Speed-Time & Velocity-Time graphs
Any object that is changing its speed or direction is accelerating. Speeding up, slowing down and going round a corner at constant speed are all examples of acceleration. Acceleration is a measure of how quickly the velocity of an object changes.
Instantaneous acceleration = rate of change of velocity. It is represented by the gradient of a velocity–time graph.
average acceleration = change in velocity ÷ time a = Δv ÷ Δt
Acceleration is a vector quantity and is measured in m s–2.
In physics, any change in velocity is an acceleration. This means that an object moving at constant speed, but changing direction, is accelerating.

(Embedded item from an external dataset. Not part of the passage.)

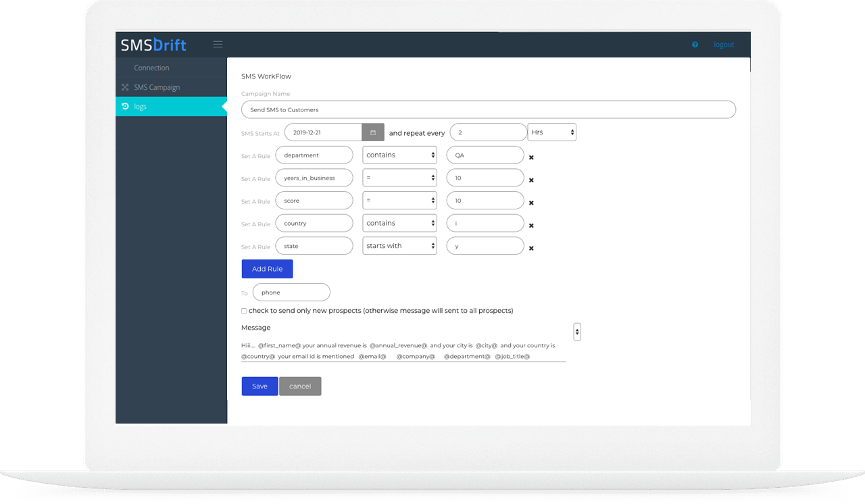Viewport: 865px width, 504px height.
Task: Click the logout link
Action: click(724, 45)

Speed–time and velocity–time graphs both give information about the motion of an object that is accelerating. The graphs below both represent the motion of a ball after it has been thrown vertically upwards with an initial speed of 15 m s–1.

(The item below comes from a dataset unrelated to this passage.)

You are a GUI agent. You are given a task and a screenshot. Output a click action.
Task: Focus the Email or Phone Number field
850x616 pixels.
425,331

The speed–time graph shows that the speed decreases to zero as the ball reaches its maximum height and then increases. The velocity–time graph also shows the change in direction of the ball. In each case the gradient of the graph is numerically equal to the acceleration (as the ball is moving vertically this is free-fall acceleration), but the gradient of the velocity–time graph also shows that the direction of the acceleration (vertically downwards) is opposite to that of the initial velocity.

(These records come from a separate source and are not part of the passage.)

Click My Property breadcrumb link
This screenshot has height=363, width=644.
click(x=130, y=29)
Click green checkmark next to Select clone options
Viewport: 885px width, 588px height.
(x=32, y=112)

The distance that the ball travels in any time interval can also be obtained from the graphs. Since distance travelled = average speed × time, this is represented by the area between the curve and the time axis. The area that represents the distance travelled by the ball while moving upwards is shaded on each graph.
Remember, the area of a triangle = 1?2 × base × height.
The gradient of a velocity–time graph represents the acceleration.
The area between the curve and the time axis of a velocity–time or a speed–time graph represents the distance travelled.
Check that the shaded area represents a distance of 11.25 m in each case.